Frequently Asked Questions (FAQ)

1. What is Integrated Health Collaborative, LLC?

  • Integrated Health Collaborative is a physician-led, Clinically Integrated Network (CIN)  in Stark and surrounding counties to provide higher quality care to patients.
  • Most physicians are eligible to participate, provided they meet initial and ongoing participation criteria.
  • The company is structured as a wholly-owned subsidiary of Aultman Health Foundation, which is funding the initial start-up costs. This enables physicians to join without a capital outlay.

2. What is clinical integration?

  • Clinical integration is the purposeful fostering of collaboration between physicians and hospitals to improve the quality and efficiency of patient-centered care.

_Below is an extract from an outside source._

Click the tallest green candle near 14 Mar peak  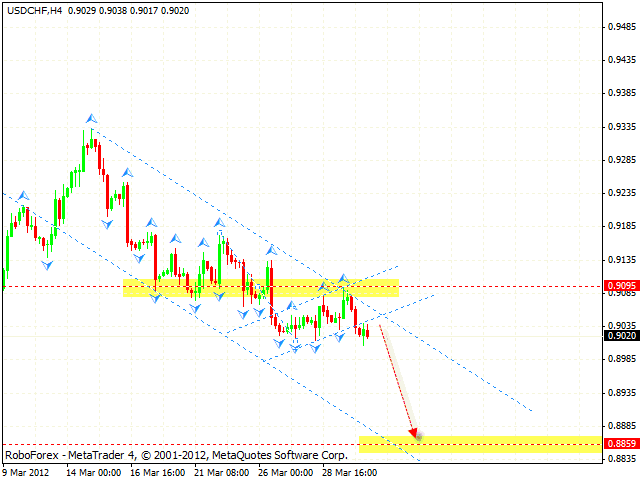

3. Why are physicians across the country engaging in clinical integration?

  • To improve the quality of care for patient populations.
  • To prepare for reform as reimbursements shift from volume to value.
  • To collectively develop and benchmark clinical performance and demonstrate value to key stakeholders.

4. What are the characteristics of effective clinical integration initiatives?

  • Using a common IT platform via patient registry.
  • Developing and implementing evidence-based processes.
  • Increasing interdependence and cooperation among physicians.
  • Aligning incentives with health plans and other purchasers of healthcare.

5. What does it mean to be “physician-led?”

  • Eighty percent of Integrated Health Collaborative’s Board of Directors are physicians working in our community.
  • The Board Chair, all Subcommittee Chairpersons, and the company President are physicians.

6. What Integrated Health Collaborative is not:

  • An insurance company.
  • A vehicle to employ physicians.
  • A group practice.
  • A Management Services Organization.
  • A replacement of your medical staff obligations.

7. Is there a fee to join?

  • There is no fee to join or participate. 

8. What benefits are available to me as a member?

  • Access to patient registry, data, and other resources to enable better care for your patients.
  • Opportunity to demonstrate value and link it to reimbursement.
  • Chance to influence the future and be a part of something larger.
  • Resources to prepare for future reform.
  • Enhance referral relationships and practice growth opportunities.
  • You may still participate in other networks.